Binder’s answer is that it didn’t. The Massacre marked the beginning of the end, but only the beginning, and he gives a substantial chapter to the extensive sequel. The Moran forces may have been weakened, but they were soon, but temporarily, even stronger after their alliance with the noxious pimp Jack Zuta, the suddenly wealthy Aiello gang, and the bold, further Northside Touhys. In other words, as Binder convincingly reminds us, the gang war continued a good five or six years longer. The Capone gang – even after Capone was sent to prison – pursued a patient and disciplined strategy, one that took foresight but also good fortune. Time after time they fragmented the opposition, absorbing some of the ones they’d defeated, and then continuing to pressure the ones who remained.

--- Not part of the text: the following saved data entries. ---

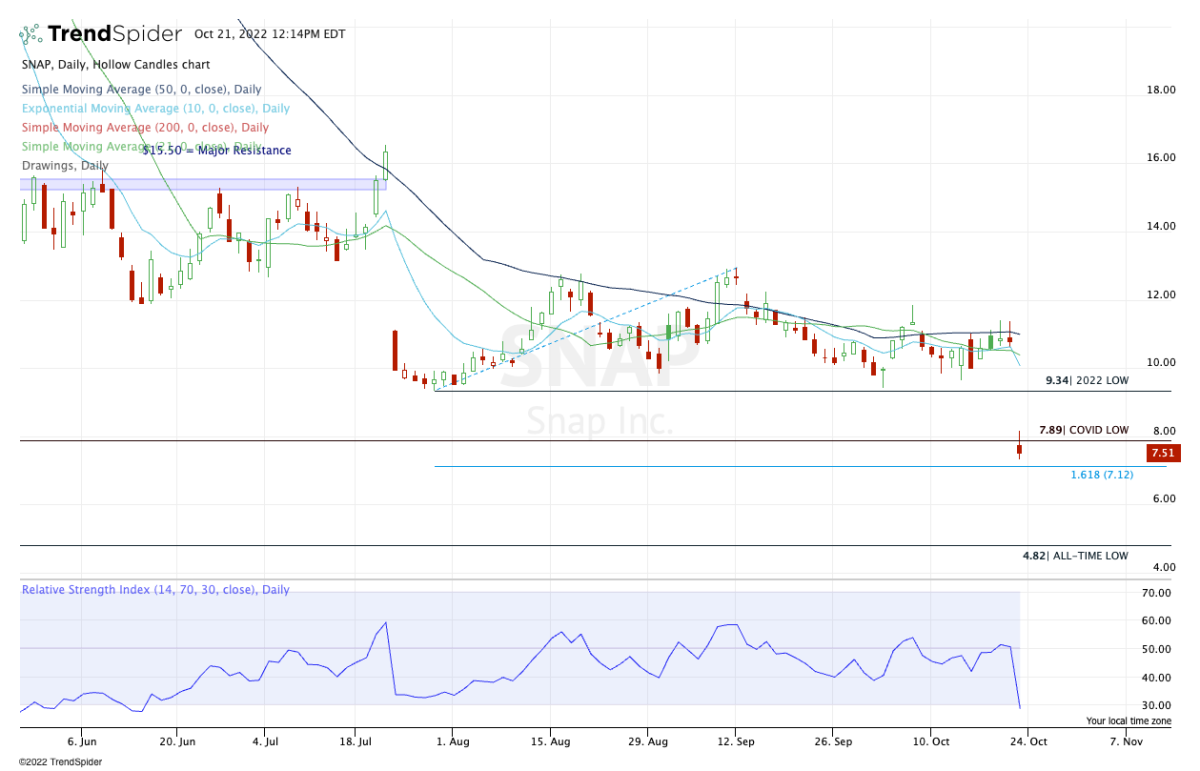Click the 1.618 (7.12) Fibonacci extension label
The image size is (1200, 771).
[x=1101, y=475]
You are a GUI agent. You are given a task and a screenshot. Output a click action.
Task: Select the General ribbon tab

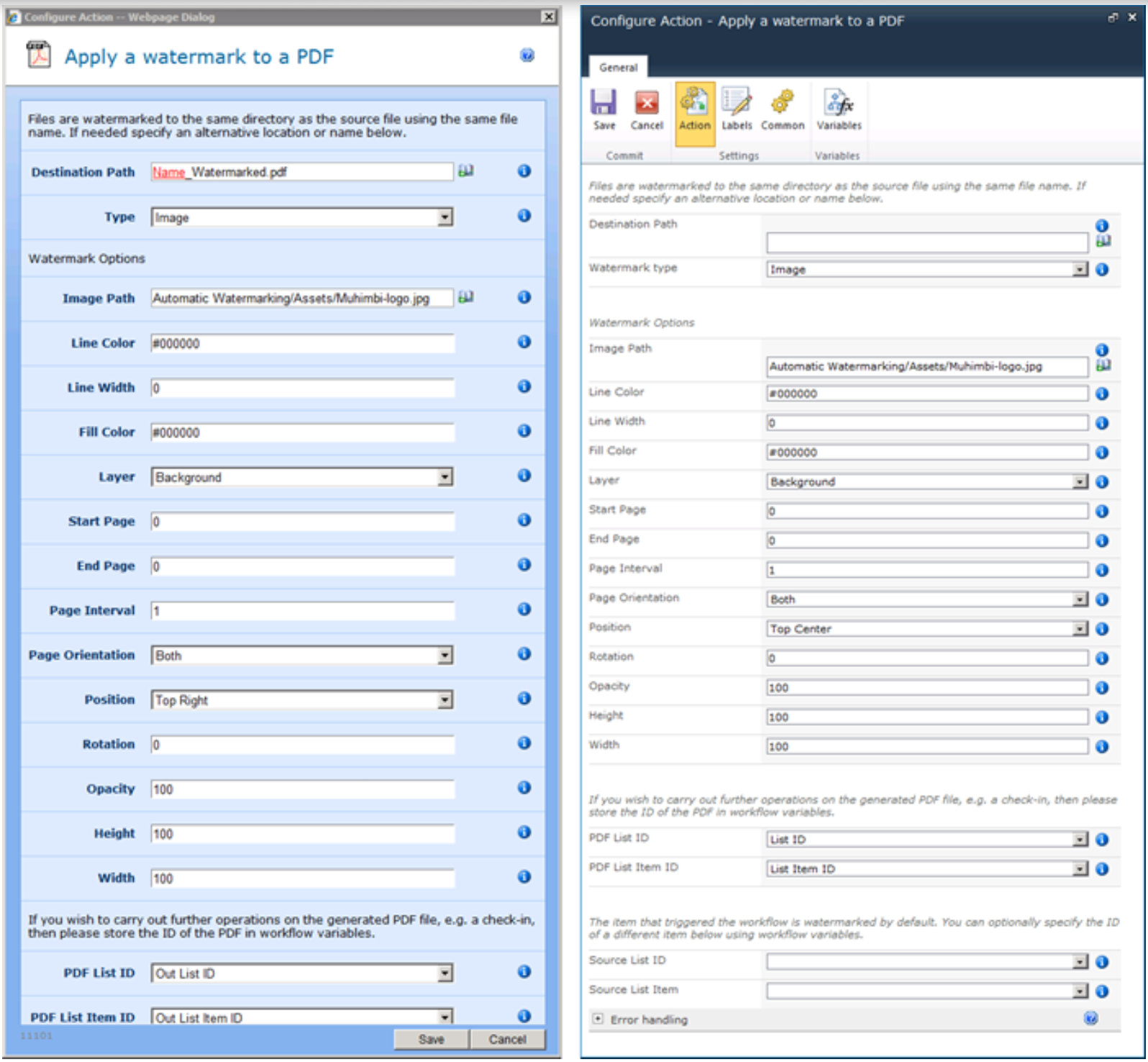coord(617,68)
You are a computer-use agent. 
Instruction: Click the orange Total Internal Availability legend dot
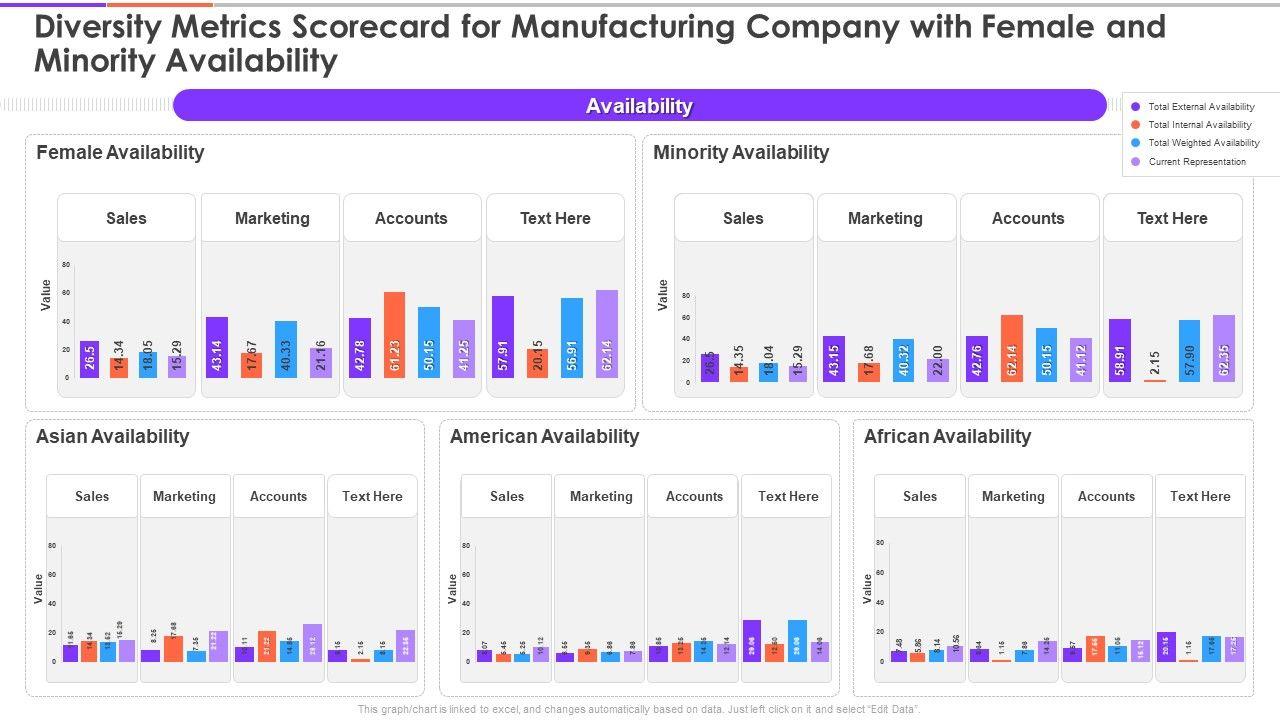coord(1135,125)

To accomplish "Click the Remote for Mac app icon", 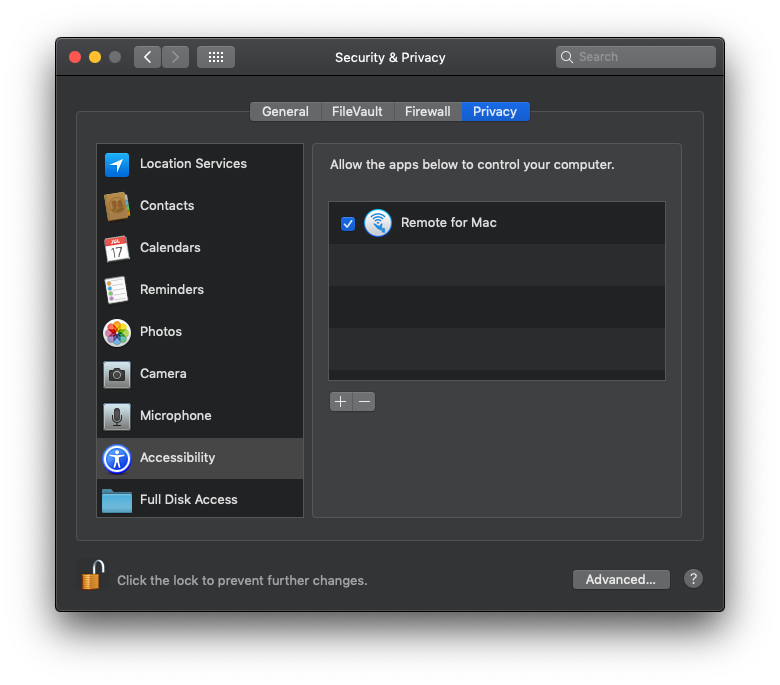I will pyautogui.click(x=377, y=223).
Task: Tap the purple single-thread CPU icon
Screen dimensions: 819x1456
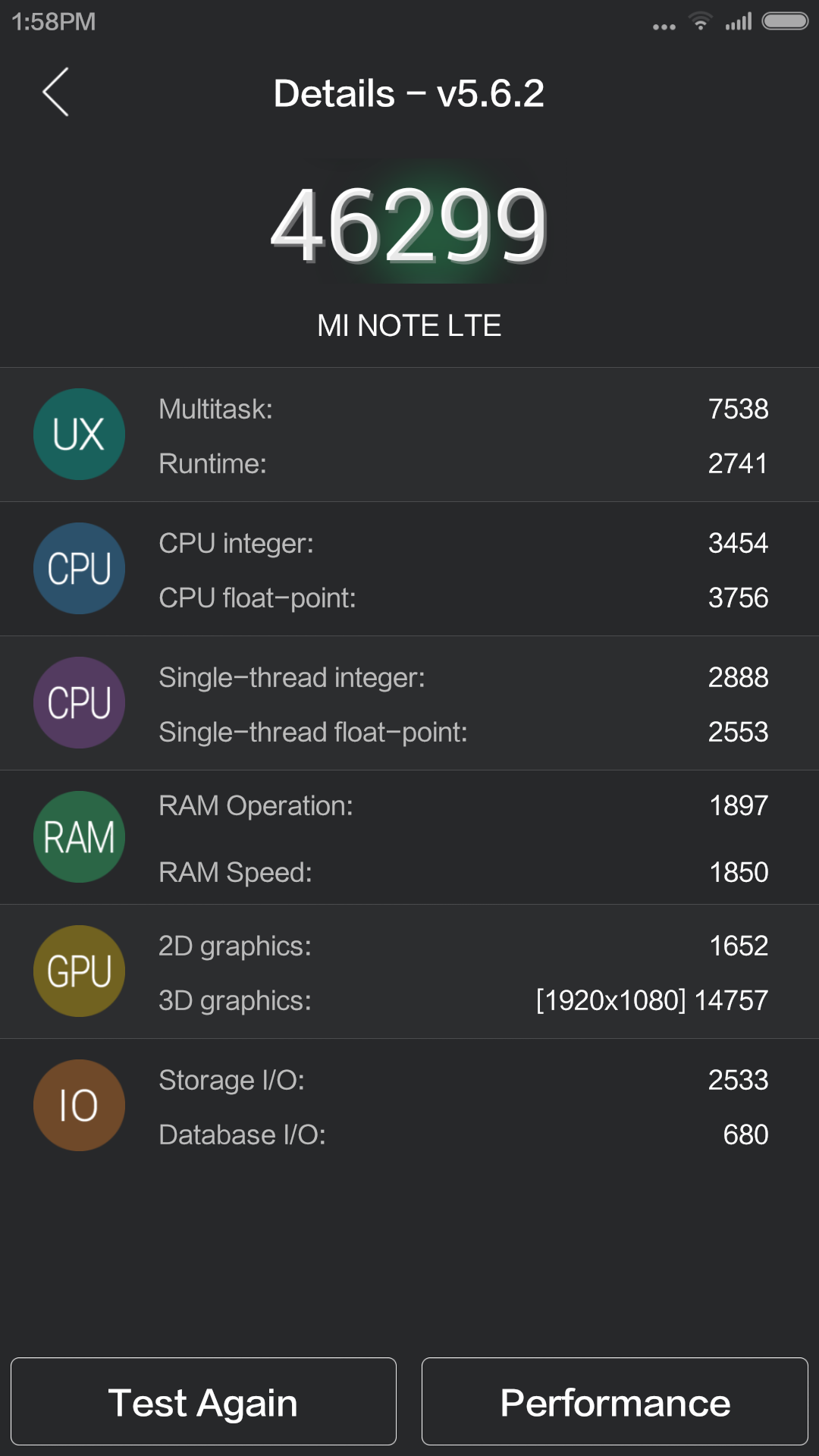Action: (79, 703)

It took really until World War II, but they eventually consolidated everything and became (though this is outside Binder’s study) a kind of government for the criminal world, compelling anyone who broke the law to play by their rules, paying the proper “street taxes” and abiding by clear directives about where or when they could ply their illegal trades.

Along the way, Binder offers a number of thoughtful digressions to take down either longstanding myths or attempts at historical revisionism. Among them

• He argues that the South Side O’Donnells, led by the media savvy Spike, were more influential than contemporary observers – particularly the ones who attempted to record which gangs held which territory – seemed to acknowledge. He uses careful studies of police logs and Chicago Crime Commission data to suggest we’ve allowed Spike to settle into a teller-of-tales sort when, in reality, he was consequential.

• He takes on Tribune columnist John Kass’s assertion that Capone was essentially a figurehead for later mob boss Paul Ricca. Binder acknowledges the consensus that Ricca went on to become probably the paramount figure in the mob, but he sees no evidence to suggest that influence began as far back as Kass asserts.

• He challenges the formidable Laurence Bergreen who put forward the notion that Capone was really fronting for Chicago Heights power Frankie LaPorte, but he does so thoughtfully, acknowledging the more focused (and more credible in this context) work of Matt Luzi who has shown the Chicago Heights gangsters were more consequential than contemporaries realized.

• And he more or less demolished Jonathan Eig’s recent assertion that William “Three-Fingered” White was the architect of the St. Valentine’s Day Massacre.

Those digressions sometimes do break up the core narrative of the book, but since this is a book about expanding about that narrative we can forgive it.

In the end, there’s so much here that it’s easy to declare it an essential work in the field. Binder gives us the most complete updating of the overall Chicago Prohibition era study that we’ve had in decades, and he does it with the same modesty I’ve seen in him for years, crediting others for the pieces they’ve contributed to this very large puzzle he’s done so much to solve. A lot of us have been waiting for this one for a long time, and it’s great to have it at last.